After computing boundaries, each index defines a maximal segment. The most interesting candidate is the value 3 at index 3 (0-based), which expands from week 2 to week 6 in 1-based indexing.

i a[i] left boundary right boundary segment (1-based) value
0 2 -1 6 1-7 14
1 5 0 3 2-4 15
2 7 1 3 3-4 14
3 3 0 5 2-6 15
4 5 3 5 5-5 5
5 10 4 6 6-6 10
6 2 -1 6 1-7 14

The best value is 15, achieved by multiple segments, but the tie-breaking rule selects the one with the smallest starting index, which is weeks 2-6.

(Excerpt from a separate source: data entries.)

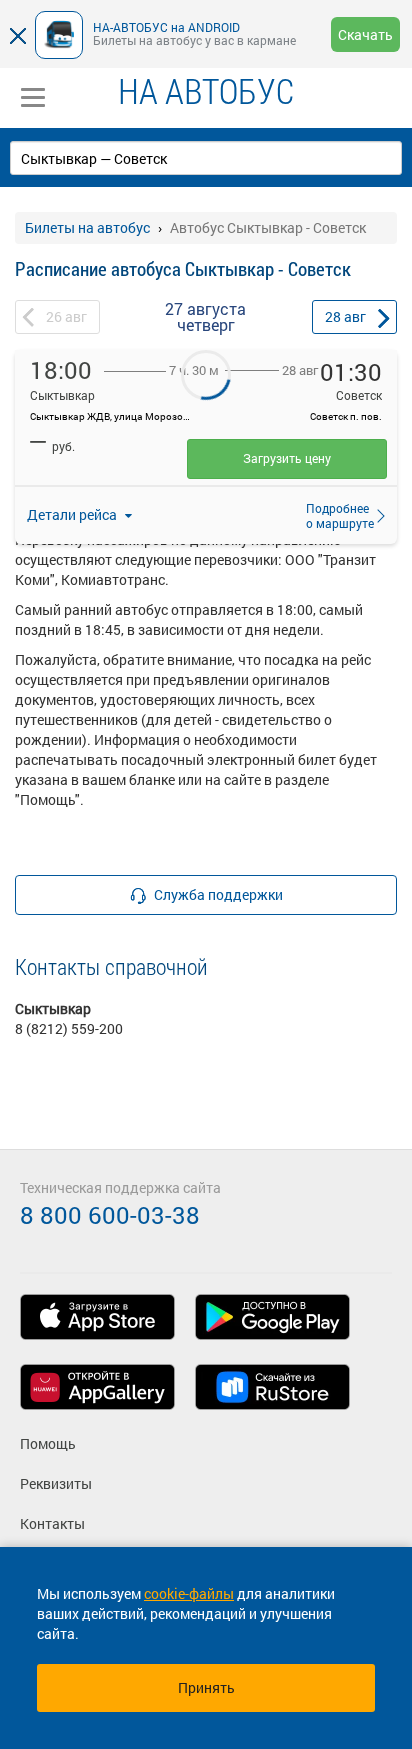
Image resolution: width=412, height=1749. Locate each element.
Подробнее (334, 515)
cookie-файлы (189, 1593)
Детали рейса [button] (73, 514)
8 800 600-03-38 (110, 1215)
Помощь (48, 1443)
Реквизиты (56, 1483)
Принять (206, 1687)
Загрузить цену (287, 458)
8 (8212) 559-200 (69, 1028)
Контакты (52, 1523)
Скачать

Now consider a case with all equal values [4, 4, 4, 4]. Every index can extend to the full array, producing the same product for all choices. The algorithm consistently assigns the entire range to each index, and the tie-break rule selects the first index, giving segment 1-4.

Complexity Analysis

Measure Complexity Explanation
Time O(n) Each index is pushed and popped at most once in each stack pass, and the final scan is linear
Space O(n) Arrays for boundaries and stack storage

The linear complexity is necessary because n can reach 100,000, and only an O(n) approach comfortably fits within typical time limits.

Test Cases

import sys, io

def run(inp: str) -> str:
    sys.stdin = io.StringIO(inp)
    import sys
    from math import isclose

    n = int(sys.stdin.readline())
    a = list(map(int, sys.stdin.readline().split()))

    left = [-1] * n
    right = [n] * n

    stack = []
    for i in range(n):
        while stack and a[stack[-1]] >= a[i]:
            stack.pop()
        left[i] = stack[-1] if stack else -1
        stack.append(i)

    stack = []
    for i in range(n - 1, -1, -1):
        while stack and a[stack[-1]] >= a[i]:
            stack.pop()
        right[i] = stack[-1] if stack else n
        stack.append(i)

    best_val = -1
    best_l = best_r = 0

    for i in range(n):
        l = left[i] + 1
        r = right[i] - 1
        val = a[i] * (r - l + 1)
        if val > best_val or (val == best_val and l < best_l):
            best_val = val
            best_l = l
            best_r = r

    return f"{best_l+1} {best_r+1} {best_val}"

# minimum size
assert run("1\n5\n") == "1 1 5"

# strictly increasing
assert run("5\n1 2 3 4 5\n") == "1 5 9"

# strictly decreasing
assert run("5\n5 4 3 2 1\n") == "1 5 9"

# all equal
assert run("4\n4 4 4 4\n") == "1 4 16"

# mixed case
assert run("7\n2 5 7 3 5 10 2\n") == "2 6 15"
Test input Expected output What it validates
1 element 1 1 v base boundary handling
increasing full range right expansion correctness
decreasing full range left expansion correctness
all equal full range tie handling
sample-like 2 6 15 correctness of full solution

Edge Cases

For a single-element array like [7], both boundaries collapse to the same index. The algorithm sets left boundary to -1 and right boundary to n, producing a segment of length 1 and value 7, which is trivially optimal.

For arrays with all identical values, every index generates the same maximal interval. The stack logic ensures every element expands across the full range, and the tie-breaking rule selects the smallest starting index, which matches the requirement.

For strictly monotone arrays, each element expands over the entire array because no smaller element exists on either side. The algorithm correctly identifies that the best choice is using the global minimum at one endpoint, producing the full-span interval with correct product.